Here’s how it works:-

MailScanner runs two instances of Sendmail on the host machine. The first instance accepts mails for local as well as remote delivery, and just queues it up in a special queue (/var/spool/mqueue.in).
MailScanner users Real-time Blackhole Lists (RBLs) as well as DNS blacklists to check whether the mail has been sent from any known offenders. These lists are very exhaustive and are constantly updated. Next, after ensuring that the sender is clean (or not present in the black-list, yet), MailScanner delegates the job of further scanning to Spamassassin, which does a scanning of the contents of the mail and assigns it a spam score. If the score is below the threshold of what is considered to be spam, it is then scanned for viruses and other dangerous content. Enter M/s ClamAV, Avast et al. Once the mail has been deemed safe, it is put into the standard mail queue (/var/spool/mqueue) by MailScanner, where the other instance of Sendmail picks it up and does the delivery to the final recipient.

USP of Spamassassin:-

It has to the Bayesian filter. Spamassassin makes it possible for it’s spam-scoring technique to be adaptive. It can ‘learn’ what kind of mail is ‘normal’ to us and what is not, by analyzing our mail. All we need to do is bunch all our spam mail in one lot and all clean mail in another (yeah, it takes a bit of effort) and ask it to learn from it. The Bayesian filter needs to be fed at least 200 clean and 200 spam messages before Spamassassin allows the filter to change it’s perception of what is spam and what is not. This is very beneficial as without such orientation, a spam-filter may mark a lot of genuine mails as spam.

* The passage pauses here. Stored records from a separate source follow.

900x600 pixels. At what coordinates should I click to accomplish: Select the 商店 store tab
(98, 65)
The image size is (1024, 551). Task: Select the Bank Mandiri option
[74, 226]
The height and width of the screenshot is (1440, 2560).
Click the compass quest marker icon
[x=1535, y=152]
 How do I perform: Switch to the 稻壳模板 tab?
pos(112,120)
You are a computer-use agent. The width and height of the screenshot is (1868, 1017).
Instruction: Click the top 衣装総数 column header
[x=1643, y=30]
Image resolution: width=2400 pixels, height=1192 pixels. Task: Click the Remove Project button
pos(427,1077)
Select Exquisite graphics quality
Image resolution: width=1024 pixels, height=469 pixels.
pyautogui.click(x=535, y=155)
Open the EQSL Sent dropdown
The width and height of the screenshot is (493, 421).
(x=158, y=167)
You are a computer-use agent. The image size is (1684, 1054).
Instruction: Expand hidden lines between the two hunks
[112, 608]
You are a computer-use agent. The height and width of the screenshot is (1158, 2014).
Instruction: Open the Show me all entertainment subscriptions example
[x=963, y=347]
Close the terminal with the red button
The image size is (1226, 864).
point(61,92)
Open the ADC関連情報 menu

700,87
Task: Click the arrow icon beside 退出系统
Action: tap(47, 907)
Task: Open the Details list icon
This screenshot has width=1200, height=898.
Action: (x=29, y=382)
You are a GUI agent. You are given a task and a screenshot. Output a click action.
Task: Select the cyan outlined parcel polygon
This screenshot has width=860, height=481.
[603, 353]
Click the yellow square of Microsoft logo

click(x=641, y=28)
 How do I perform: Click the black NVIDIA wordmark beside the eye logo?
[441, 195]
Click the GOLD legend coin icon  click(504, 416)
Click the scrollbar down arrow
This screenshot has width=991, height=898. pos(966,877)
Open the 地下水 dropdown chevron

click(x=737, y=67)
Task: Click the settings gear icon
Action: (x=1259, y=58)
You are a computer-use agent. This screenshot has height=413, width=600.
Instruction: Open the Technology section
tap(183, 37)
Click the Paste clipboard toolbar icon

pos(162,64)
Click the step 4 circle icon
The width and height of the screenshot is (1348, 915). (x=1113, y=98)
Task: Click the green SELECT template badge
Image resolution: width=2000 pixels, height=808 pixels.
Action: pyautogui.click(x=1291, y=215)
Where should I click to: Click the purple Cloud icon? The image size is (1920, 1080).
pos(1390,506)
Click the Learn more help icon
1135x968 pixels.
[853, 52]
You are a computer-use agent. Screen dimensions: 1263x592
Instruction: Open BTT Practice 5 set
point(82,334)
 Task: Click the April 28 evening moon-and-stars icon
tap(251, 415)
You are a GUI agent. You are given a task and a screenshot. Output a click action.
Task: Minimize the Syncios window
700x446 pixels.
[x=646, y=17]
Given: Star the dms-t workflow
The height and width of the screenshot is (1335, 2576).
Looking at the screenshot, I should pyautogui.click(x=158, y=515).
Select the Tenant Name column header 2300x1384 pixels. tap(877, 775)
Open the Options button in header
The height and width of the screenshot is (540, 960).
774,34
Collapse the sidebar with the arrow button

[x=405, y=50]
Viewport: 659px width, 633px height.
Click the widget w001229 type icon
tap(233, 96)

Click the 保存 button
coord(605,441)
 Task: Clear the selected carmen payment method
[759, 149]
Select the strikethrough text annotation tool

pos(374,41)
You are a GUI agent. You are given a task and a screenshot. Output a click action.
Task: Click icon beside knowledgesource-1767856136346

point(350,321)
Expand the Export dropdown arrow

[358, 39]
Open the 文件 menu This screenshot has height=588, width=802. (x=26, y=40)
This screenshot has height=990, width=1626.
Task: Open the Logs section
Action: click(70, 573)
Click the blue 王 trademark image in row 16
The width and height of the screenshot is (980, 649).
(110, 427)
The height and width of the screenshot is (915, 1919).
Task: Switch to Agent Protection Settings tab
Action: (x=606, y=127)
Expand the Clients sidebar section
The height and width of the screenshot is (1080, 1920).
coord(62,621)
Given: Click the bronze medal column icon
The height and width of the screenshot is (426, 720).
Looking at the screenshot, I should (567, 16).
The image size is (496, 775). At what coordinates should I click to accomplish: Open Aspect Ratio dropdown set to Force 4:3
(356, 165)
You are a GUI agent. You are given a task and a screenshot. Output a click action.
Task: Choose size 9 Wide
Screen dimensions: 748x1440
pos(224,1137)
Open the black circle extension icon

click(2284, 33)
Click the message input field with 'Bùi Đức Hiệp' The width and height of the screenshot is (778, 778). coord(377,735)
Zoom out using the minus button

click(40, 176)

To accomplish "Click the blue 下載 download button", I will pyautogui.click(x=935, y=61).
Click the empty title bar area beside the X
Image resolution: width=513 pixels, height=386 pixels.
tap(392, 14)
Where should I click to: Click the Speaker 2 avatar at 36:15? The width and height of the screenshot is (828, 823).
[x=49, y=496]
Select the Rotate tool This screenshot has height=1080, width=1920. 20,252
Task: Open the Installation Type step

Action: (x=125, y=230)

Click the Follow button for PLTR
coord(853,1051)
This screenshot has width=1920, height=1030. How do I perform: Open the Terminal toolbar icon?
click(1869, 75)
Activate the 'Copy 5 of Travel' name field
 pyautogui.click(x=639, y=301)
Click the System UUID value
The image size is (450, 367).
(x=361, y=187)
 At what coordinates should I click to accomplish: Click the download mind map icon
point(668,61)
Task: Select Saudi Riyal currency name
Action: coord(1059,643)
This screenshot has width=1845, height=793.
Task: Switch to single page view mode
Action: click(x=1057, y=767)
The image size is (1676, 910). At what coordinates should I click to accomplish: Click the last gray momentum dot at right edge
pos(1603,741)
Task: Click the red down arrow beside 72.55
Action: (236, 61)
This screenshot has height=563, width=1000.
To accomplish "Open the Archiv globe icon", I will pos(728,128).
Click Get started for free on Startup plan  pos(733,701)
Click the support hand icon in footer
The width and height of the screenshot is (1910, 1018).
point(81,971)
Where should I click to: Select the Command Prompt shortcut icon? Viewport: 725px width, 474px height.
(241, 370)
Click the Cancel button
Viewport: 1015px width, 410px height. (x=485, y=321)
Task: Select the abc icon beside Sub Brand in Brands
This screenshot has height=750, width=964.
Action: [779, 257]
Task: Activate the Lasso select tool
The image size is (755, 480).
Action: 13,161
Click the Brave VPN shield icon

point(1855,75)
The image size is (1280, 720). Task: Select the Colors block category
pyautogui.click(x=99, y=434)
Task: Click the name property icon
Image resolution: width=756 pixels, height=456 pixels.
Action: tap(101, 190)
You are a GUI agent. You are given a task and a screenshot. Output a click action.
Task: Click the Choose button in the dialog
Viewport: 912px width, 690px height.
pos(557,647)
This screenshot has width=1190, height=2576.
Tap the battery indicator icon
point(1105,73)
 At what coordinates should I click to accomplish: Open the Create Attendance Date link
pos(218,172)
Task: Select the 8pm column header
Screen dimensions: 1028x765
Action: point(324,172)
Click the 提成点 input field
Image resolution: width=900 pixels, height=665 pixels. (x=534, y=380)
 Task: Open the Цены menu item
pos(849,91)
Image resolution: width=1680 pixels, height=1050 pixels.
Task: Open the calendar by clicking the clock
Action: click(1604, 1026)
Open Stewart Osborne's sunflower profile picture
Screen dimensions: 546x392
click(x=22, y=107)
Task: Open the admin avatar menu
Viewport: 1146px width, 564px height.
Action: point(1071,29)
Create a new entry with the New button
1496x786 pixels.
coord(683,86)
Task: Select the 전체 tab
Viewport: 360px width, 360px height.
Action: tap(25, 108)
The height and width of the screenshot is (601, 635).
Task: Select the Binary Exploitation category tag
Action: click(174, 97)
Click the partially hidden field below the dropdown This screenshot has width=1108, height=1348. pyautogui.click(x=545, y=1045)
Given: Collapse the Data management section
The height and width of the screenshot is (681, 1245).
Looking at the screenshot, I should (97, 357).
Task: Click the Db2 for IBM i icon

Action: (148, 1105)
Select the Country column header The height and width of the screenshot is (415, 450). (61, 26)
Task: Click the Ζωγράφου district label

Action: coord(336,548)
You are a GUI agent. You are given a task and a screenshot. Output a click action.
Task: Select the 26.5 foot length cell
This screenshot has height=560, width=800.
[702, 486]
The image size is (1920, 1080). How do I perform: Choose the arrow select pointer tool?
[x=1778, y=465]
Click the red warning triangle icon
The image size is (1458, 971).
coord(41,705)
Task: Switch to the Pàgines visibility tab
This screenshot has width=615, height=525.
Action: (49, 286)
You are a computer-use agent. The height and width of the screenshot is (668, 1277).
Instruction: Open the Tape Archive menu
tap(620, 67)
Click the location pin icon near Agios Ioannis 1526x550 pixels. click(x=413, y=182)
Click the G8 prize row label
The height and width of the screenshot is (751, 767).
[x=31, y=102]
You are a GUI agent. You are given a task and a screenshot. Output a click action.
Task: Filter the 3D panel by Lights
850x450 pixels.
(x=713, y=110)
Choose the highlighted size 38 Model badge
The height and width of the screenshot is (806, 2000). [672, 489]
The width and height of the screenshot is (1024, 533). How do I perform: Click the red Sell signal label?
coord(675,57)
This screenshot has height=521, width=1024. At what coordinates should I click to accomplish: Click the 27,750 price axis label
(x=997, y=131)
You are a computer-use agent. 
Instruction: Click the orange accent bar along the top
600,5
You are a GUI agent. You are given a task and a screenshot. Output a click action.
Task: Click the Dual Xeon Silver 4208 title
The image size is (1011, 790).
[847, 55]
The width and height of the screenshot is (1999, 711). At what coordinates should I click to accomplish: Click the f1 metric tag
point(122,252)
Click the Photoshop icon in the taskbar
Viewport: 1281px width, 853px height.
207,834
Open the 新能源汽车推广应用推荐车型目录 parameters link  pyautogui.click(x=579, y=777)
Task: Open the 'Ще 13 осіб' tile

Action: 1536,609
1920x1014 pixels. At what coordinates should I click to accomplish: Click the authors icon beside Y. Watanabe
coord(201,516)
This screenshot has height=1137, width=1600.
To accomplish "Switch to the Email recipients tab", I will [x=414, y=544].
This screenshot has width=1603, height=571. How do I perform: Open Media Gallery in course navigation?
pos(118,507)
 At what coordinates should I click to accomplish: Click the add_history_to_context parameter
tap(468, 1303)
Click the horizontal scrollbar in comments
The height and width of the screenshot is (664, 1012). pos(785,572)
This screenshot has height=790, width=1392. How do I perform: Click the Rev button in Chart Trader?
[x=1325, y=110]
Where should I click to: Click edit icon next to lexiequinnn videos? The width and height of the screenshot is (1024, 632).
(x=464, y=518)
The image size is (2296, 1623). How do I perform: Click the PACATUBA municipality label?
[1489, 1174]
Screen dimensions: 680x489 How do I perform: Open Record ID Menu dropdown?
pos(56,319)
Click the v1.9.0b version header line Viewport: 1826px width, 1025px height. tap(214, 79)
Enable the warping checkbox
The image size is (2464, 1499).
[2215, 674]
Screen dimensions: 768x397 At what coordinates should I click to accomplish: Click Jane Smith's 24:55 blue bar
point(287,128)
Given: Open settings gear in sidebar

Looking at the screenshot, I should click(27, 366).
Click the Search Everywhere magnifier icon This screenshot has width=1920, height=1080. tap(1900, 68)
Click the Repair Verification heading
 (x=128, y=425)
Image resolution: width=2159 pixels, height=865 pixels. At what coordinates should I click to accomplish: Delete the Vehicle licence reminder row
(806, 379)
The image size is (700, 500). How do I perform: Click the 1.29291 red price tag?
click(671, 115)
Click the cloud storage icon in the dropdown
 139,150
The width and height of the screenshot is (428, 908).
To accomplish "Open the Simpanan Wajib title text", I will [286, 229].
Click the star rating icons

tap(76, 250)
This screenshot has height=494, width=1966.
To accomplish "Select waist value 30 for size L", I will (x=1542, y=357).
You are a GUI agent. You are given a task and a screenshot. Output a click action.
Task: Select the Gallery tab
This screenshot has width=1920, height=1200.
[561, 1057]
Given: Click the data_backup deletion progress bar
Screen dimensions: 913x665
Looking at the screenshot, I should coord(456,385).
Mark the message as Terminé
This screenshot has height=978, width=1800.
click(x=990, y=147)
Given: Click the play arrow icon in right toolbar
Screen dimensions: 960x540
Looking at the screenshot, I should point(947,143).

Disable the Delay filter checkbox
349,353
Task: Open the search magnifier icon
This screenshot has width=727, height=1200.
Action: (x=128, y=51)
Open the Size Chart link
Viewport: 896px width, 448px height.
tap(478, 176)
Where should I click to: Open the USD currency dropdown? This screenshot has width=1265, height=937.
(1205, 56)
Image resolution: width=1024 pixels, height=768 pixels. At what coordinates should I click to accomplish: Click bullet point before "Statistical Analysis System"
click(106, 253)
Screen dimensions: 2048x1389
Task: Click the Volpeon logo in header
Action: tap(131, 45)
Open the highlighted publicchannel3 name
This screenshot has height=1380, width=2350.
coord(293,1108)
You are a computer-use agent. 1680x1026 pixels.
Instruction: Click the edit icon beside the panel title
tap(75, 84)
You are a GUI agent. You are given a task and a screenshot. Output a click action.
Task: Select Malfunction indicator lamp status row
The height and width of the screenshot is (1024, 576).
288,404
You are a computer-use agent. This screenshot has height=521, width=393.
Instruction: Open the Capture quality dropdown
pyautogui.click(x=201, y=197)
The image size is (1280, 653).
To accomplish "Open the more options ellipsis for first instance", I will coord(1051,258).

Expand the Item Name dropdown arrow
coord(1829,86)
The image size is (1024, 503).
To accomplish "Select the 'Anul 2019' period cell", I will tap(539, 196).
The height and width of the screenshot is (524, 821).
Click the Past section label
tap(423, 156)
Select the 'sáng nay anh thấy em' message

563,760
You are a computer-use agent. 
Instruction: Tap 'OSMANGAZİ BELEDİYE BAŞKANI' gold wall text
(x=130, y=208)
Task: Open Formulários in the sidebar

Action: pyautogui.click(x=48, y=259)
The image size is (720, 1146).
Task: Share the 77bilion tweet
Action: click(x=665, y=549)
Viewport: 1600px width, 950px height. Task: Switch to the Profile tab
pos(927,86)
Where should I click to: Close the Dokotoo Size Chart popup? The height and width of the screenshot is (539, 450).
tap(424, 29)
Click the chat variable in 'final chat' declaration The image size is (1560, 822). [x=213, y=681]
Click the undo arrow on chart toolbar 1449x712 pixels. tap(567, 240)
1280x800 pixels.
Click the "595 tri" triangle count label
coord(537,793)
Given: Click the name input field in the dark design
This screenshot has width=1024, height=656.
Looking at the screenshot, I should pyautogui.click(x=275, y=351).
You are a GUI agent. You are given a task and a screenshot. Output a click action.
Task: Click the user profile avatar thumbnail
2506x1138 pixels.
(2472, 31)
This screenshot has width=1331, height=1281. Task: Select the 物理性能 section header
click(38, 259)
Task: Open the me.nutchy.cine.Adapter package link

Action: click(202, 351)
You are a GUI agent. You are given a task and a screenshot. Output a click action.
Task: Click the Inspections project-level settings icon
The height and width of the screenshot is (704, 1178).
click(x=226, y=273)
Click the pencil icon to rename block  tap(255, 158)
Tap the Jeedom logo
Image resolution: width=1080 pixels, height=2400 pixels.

The objective of a spam filter is not so much in detecting spam as in not marking genuine mails as spam (false positives). Spamassassin claims figures of about 95 % spam detection with a 0.06% chance of false-positives. Nobody likes spam, but nobody likes missing out on important mails either. Techniques like using Bayesian filters make the task of effective spam detection much easier.

If any of my readers has been using or is acquainted with MailScanner or any other opensource email-security/anti-spam suite, I would love to hear about his/her experience and/or observations about it.